Using mprotect() to allow/disallow read/write access to one or more
shared buffers, this patch enables detection of shared buffer access
violations.  A new compile time flag "MPROTECT_BUFFERS"
(CFLAGS=-DMPROTECT_BUFFERS) is introduced to enable the detection.

A couple of violations have already been caught and fixed using this
facility: 130beba36d6dd46b8c527646f9f2433347cbfb11
---
 src/backend/storage/buffer/buf_init.c |  31 +++++++
 src/backend/storage/buffer/bufmgr.c   | 122 ++++++++++++++++++++++----
 src/backend/storage/ipc/shmem.c       |  18 ++++
 3 files changed, 153 insertions(+), 18 deletions(-)

diff --git a/src/backend/storage/buffer/buf_init.c b/src/backend/storage/buffer/buf_init.c
index 144a2cee6f..22e3d2821c 100644
--- a/src/backend/storage/buffer/buf_init.c
+++ b/src/backend/storage/buffer/buf_init.c
@@ -14,6 +14,11 @@
  */
 #include "postgres.h"
 
+#ifdef MPROTECT_BUFFERS
+#include <sys/mman.h>
+#include "miscadmin.h"
+#endif
+
 #include "storage/bufmgr.h"
 #include "storage/buf_internals.h"
 
@@ -24,6 +29,28 @@ LWLockMinimallyPadded *BufferIOLWLockArray = NULL;
 WritebackContext BackendWritebackContext;
 CkptSortItem *CkptBufferIds;
 
+#ifdef MPROTECT_BUFFERS
+/*
+ * Protect the entire shared buffers region such that neither read nor write
+ * is allowed.  Protection will change for specific buffers when accessed
+ * through buffer manager's interface.  The intent is to catch violation of
+ * buffer access rules.
+ */
+static void
+ProtectMemoryPoolBuffers()
+{
+	Size bufferBlocksTotalSize = mul_size((Size)NBuffers, (Size) BLCKSZ);
+	if (IsUnderPostmaster && IsNormalProcessingMode() &&
+		mprotect(BufferBlocks, bufferBlocksTotalSize, PROT_NONE))
+	{
+		ereport(ERROR,
+				(errmsg("unable to set memory level to %d, error %d, "
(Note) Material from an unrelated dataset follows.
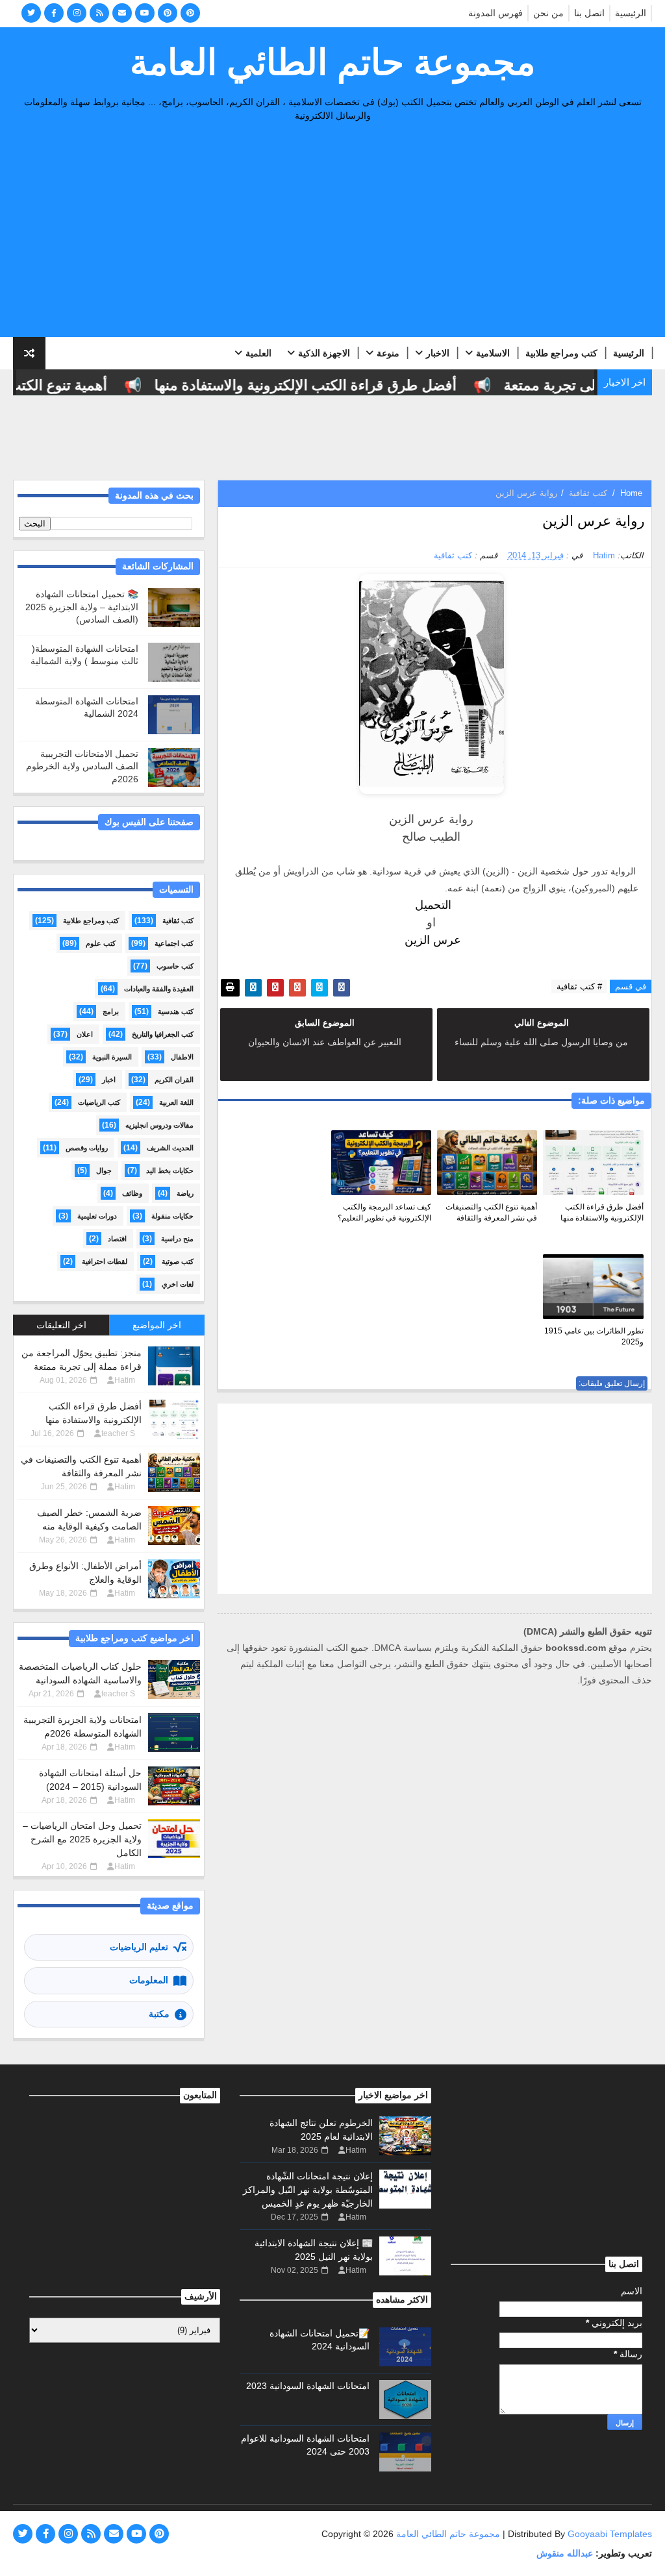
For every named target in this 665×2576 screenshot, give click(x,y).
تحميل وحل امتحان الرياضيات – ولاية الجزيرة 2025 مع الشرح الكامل (82, 1839)
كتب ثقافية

+						"allocation size %ud, ptr %ld", PROT_NONE,
+						errno, (unsigned int) bufferBlocksTotalSize,
+						(long int) BufferBlocks)));
+	}
+}
+#endif
 
 /*
  * Data Structures:
@@ -149,6 +176,10 @@ InitBufferPool(void)
 	/* Initialize per-backend file flush context */
 	WritebackContextInit(&BackendWritebackContext,
 						 &backend_flush_after);
+
+#ifdef MPROTECT_BUFFERS
+	ProtectMemoryPoolBuffers();
+#endif
 }
 
 /*
diff --git a/src/backend/storage/buffer/bufmgr.c b/src/backend/storage/buffer/bufmgr.c
index 01eabe5706..2ef3c75b6a 100644
--- a/src/backend/storage/buffer/bufmgr.c
+++ b/src/backend/storage/buffer/bufmgr.c
@@ -31,6 +31,9 @@
 #include "postgres.h"
 
 #include <sys/file.h>
+#ifdef MPROTECT_BUFFERS
+#include <sys/mman.h>
+#endif
 #include <unistd.h>
 
 #include "access/xlog.h"
@@ -177,6 +180,75 @@ static PrivateRefCountEntry *GetPrivateRefCountEntry(Buffer buffer, bool do_move
 static inline int32 GetPrivateRefCount(Buffer buffer);
 static void ForgetPrivateRefCountEntry(PrivateRefCountEntry *ref);
 
+#ifdef MPROTECT_BUFFERS
+#define ShouldMemoryProtect(buf) (IsUnderPostmaster &&		  \
+								  IsNormalProcessingMode() && \
+								  !BufferIsLocal(buf->buf_id+1) && \
+								  !BufferIsInvalid(buf->buf_id+1))
+
+static inline void BufferMProtect(volatile BufferDesc *bufHdr, int protectionLevel)
+{
+	if (ShouldMemoryProtect(bufHdr))
+	{
+		if (mprotect(BufHdrGetBlock(bufHdr), BLCKSZ, protectionLevel))
+		{
+			ereport(ERROR,
+					(errmsg("unable to set memory level to %d, error %d, "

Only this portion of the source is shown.